Há, ainda, a revelação da face do Pai que a todos ama de forma incondicional, sem acepção de pessoas. É ele que faz nascer o sol sobre os bons e sobre os maus e faz chover sobre os justos e os injustos (cf. Mt 5,45). Emerge aí uma das características mais originais e fascinantes do Evangelho: testemunho da Graça enquanto ausência de preconceito. O episódio de Zaqueu, nessa perspectiva, assume uma significação especial. A Graça incondicional, que não põe condições prévias, nem mesmo em termos de restituição dos bens roubados (acumulação fraudulenta), tem, como desfecho, um gesto de partilha superior à expectativa.

Zaqueu vivencia a dialética acumulação-partilha teologicamente, em termos de pecado-graça. Mas o dado primeiro não é seu compromisso de partilha, e sim a visita descompromissada gratuita de Jesus. Teologicamente, a Graça sempre precede a responsabilidade do homem. Poderíamos ainda citar a atitude geral de Jesus em relação à riqueza enquanto fator de bloqueio para se assumir as exigências do Reino em sua radicalidade. Ao proclamar na sinagoga de Nazaré que sua missão era de evangelizar os pobres e restituir a liberdade aos oprimidos, e ao declarar os pobres bem-aventurados porque deles é o Reino de Deus, Jesus explicita igualmente sua atitude em relação à riqueza:

“Ai de vós, ricos, porque já tendes a vossa consolação” (Lc 6,24). Em termos de clima geral merece destaque o relato das tentações no deserto. Embora se trate, ao que parece, de um episódio teológico, elaborado com a preocupação de testemunhar que ao longo de seu ministério, e principalmente no Mistério Pascal, Jesus venceu também a tentação do poder e da riqueza, ele, de todo modo, atesta a compreensão que a Igreja primitiva teve a respeito da tensão entre a acumulação da riqueza e os valores do Reino na atuação de Jesus.

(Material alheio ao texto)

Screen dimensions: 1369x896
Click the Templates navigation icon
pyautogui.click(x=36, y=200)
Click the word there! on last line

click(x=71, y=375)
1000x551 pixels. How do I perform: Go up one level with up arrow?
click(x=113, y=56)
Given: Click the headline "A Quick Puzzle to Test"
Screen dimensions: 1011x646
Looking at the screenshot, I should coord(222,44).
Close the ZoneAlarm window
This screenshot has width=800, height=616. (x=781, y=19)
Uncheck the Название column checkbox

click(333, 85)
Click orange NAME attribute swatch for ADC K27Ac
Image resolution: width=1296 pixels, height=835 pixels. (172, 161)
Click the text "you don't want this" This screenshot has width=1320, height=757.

Particularizando um pouco mais a postura de Jesus frente à acumulação e à partilha, duas referências nos parecem suficientemente eloquentes: o episódio do homem rico (Mc 10,17-22; Mt 19,16-22) e a parábola do rico insensato (Lc 12,16-21). O homem rico, frente ao anúncio de Jesus, sente-se interpelado a uma radicalidade de vida. Nem mesmo a observância dos mandamentos lhe parecia suficiente para satisfazer sua sede de mais vida. A esse respeito, Marcos acrescenta um pequeno detalhe, ausente no relato de Mateus, e que revela a autenticidade da inquietação e da busca desse homem: “Fitando-o, Jesus o amou..” (v. 21).

A reação de tristeza e a saída pesarosa re­velam um dado fundamental de antropologia: na organização da vida humana, a partilha dos bens econômicos é a medida de todas as outras formas de partilha. Em outras palavras, na raiz da deformação das relações sociais há sempre uma deformação das relações econômicas. Compreende-se, dentro dessa perspectiva, a reação desolada de Jesus: “Como é difícil a quem tem riquezas entrar no Reino de Deus” (v. 23).

A parábola do rico insensato traz igualmente indicações preciosas. Interpelado a resolver uma questão de partilha de herança (Lc 12,13-15) Jesus aponta para o sentido da vida: “Precavei-vos cuidadosamente de qualquer cupidez, pois, mesmo na abundância, a vida do homem não é assegurada por seus bens” (v. 15). A parábola vem a seguir e se constitui em resposta à interpelação quanto às consequências para quem faz da acumulação a preocupação fundamental da vida: “Mas Deus lhe diz: insensato, nessa mesma noite ser-te-á reclamada a alma. E as coisas que acumulaste, de quem serão?” (v. 20). O homem perde o essencial da vida justamente porque cede à tentação do caminho mais fácil, acumulando bens ao invés de reparti-los.

Na sequência do capítulo, Lucas mostra Jesus, fiel à radicalidade do Reino, apontando para a busca fundamental: “Depois disse a seus discípulos: Por isso vos digo: não vos preocupeis com a vida, quanto ao que haveis de comer, nem com o corpo, quanto ao que haveis de vestir. Pois a vida é mais do que o alimento e o corpo mais do que a roupa” (Lc 12,22-23).

Aqui, ainda uma vez, patenteia-se a preocupação de Jesus, que configura o essencial de sua missão, de levar o homem à plenitude do humano. Em oposição ao pecado das origens, a meta para a qual deve caminhar o homem não é a identidade com Deus, mas a explicitação das potencialidades humanas. Uma de suas expressões é justamente a partilha dos bens em vista da fraternidade.